Session Health & Status
Every session is automatically tagged with a health status after spans are ingested. The tag summarises what happened during the session and is the fastest way to triage failures across many runs.
| Tag | Colour | Meaning |
|---|
| success | Green | All tool calls and LLM generations completed without errors |
| success_with_fallback | Blue/Teal | At least one MCP tool call failed, but the agent retried and ultimately succeeded. The session completed but required recovery |
| tool_failure | Red | One or more tool calls or LLM generations failed and the session ended in an error state. The agent did not recover |
| timeout | Orange | At least one tool call timed out. The agent may have partially completed |
| loop_detected | Purple | The agent repeated the same tool call with the same arguments more than the configured threshold (default: 3 times). LangSight prevented further calls |
| budget_exceeded | Orange | The session exceeded its configured cost, step count, or wall-time budget. LangSight stopped further calls |
| circuit_breaker_open | Red | An MCP server was failing repeatedly and the circuit breaker opened — LangSight blocked further calls to protect the system |
| schema_drift | Yellow | An MCP tool’s schema changed since the last recorded snapshot. The tool’s input or output signature differs from what the agent expects |
| incomplete | Grey | The session started but stopped receiving spans before completing. The agent process likely crashed or was killed before finishing |
Tags are computed server-side on every span batch ingestion. When multiple conditions apply to the same session, the highest-priority tag wins:
loop_detected — any prevented span with a loop pattern
budget_exceeded — any prevented span with a budget violation
circuit_breaker_open — any prevented span with a circuit breaker trigger
schema_drift — any span with a schema drift error
timeout — any span with timeout status
tool_failure — any span with error status
success_with_fallback — same MCP tool called multiple times with some failures, but ultimately succeeded
success — all spans succeeded
LLM generation retries (for example, Gemini 503 errors) count as tool_failure, not success_with_fallback. Retrying the LLM is not an MCP fallback — success_with_fallback is reserved for MCP tool-level recovery.
Sessions page columns
| Column | What it shows |
|---|
| Session ID | Unique identifier. Click to open the full trace with lineage graph and span timeline |
| Agent | Primary agent name for this session |
| Health | Health tag badge — see table above |
| Calls | Total number of tool calls (MCP + LLM spans) |
| Failed | Number of calls that errored or timed out. Shown in red |
| Duration | Total session duration from first to last span |
| Tokens | Input and output token counts for all LLM calls in this session |
| Cost | Estimated cost based on token usage and model pricing |
| Servers | MCP servers used in this session |
| Started | When the session began |
Lineage graph node colours
On the session detail page, the lineage graph shows agent-to-MCP-server connections. Node border colours indicate whether errors occurred:
| Border | Meaning |
|---|
| Green border | No errors in any span for this agent or server |
| Red border + glow | At least one span errored (tool call failure or LLM error) |
Click any node or edge in the lineage graph to open the inspector panel, which shows call counts, error rate, avg/p99 latency, and a link to the full payload slideout.

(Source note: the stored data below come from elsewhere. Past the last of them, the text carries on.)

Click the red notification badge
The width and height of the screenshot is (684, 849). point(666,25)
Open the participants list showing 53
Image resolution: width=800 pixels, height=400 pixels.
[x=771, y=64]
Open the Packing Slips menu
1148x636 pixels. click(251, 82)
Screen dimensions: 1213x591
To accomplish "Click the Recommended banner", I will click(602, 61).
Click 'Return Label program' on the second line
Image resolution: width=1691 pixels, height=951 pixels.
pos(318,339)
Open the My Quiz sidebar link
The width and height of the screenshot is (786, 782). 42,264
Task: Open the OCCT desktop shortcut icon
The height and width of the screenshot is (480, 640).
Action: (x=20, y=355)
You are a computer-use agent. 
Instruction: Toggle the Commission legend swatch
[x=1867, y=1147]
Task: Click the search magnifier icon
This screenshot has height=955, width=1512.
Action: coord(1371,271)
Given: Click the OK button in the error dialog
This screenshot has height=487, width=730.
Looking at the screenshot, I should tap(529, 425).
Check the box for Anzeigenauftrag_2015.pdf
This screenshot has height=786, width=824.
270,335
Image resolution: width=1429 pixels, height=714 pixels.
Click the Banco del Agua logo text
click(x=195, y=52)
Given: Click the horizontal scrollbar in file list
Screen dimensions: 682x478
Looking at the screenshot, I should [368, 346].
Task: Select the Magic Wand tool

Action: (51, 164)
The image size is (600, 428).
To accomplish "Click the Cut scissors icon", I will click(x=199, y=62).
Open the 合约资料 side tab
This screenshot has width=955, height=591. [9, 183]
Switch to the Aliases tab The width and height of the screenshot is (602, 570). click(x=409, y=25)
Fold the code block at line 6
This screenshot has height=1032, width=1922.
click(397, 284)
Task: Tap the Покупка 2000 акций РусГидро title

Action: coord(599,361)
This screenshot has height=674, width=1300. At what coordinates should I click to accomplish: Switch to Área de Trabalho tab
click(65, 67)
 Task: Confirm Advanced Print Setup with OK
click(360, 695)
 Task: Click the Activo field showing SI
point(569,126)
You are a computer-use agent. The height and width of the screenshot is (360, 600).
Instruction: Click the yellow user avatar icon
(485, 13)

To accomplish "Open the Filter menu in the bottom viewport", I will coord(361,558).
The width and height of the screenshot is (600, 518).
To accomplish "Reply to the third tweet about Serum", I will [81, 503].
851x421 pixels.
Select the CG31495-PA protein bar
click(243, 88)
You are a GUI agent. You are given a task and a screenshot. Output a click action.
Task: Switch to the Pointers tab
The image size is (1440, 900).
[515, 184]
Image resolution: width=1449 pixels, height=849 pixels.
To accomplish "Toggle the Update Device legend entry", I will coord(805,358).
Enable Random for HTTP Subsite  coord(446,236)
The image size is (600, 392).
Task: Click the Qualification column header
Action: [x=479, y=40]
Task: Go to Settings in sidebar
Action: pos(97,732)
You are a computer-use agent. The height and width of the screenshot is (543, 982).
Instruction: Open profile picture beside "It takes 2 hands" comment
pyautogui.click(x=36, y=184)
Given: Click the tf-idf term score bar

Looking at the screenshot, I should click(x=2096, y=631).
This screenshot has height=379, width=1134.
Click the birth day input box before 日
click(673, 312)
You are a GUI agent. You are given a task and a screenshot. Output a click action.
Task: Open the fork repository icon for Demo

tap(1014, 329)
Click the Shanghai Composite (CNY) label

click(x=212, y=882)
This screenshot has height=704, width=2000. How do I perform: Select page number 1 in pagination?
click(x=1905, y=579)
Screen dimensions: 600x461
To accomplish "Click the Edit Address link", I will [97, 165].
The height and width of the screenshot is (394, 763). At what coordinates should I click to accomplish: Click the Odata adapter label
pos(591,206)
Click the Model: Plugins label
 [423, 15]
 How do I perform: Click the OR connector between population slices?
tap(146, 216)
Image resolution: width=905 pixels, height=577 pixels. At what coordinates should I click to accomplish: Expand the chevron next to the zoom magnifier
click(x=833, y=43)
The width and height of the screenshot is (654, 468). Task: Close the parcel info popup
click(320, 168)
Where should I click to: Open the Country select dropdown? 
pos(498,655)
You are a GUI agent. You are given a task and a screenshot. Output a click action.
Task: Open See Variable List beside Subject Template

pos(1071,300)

Filters on the Sessions page
| Filter | What it does |
|---|
| All / Clean / Failed | Filter by whether the session had any failed calls |
| All agents | Narrow to a specific agent name |
| Health tag | Show only sessions with a specific tag (e.g. only tool_failure sessions) |
| Date range | Filter by time window: 1h, 6h, 24h, 7d, or a custom range |
Filters compose — for example, you can show only tool_failure sessions from the last 6 hours for a specific agent.
Triage workflow
A typical triage flow when something breaks overnight:
- Open the Sessions page and set the date range to the relevant window
- Filter by Failed to exclude clean sessions
- Sort by Health to group sessions by tag (e.g. all
loop_detected together)
- Click the first failing session to open the trace
- In the Details tab, enable the Failures toggle (
e) to isolate the error chain in the lineage graph
- Switch to the Trace tab to inspect the exact span that failed, including input args and error text
For recurring failures, use the Failures toggle (e) in the lineage graph to isolate the error chain, then filter the Sessions page to a known-good time window to inspect what changed between runs.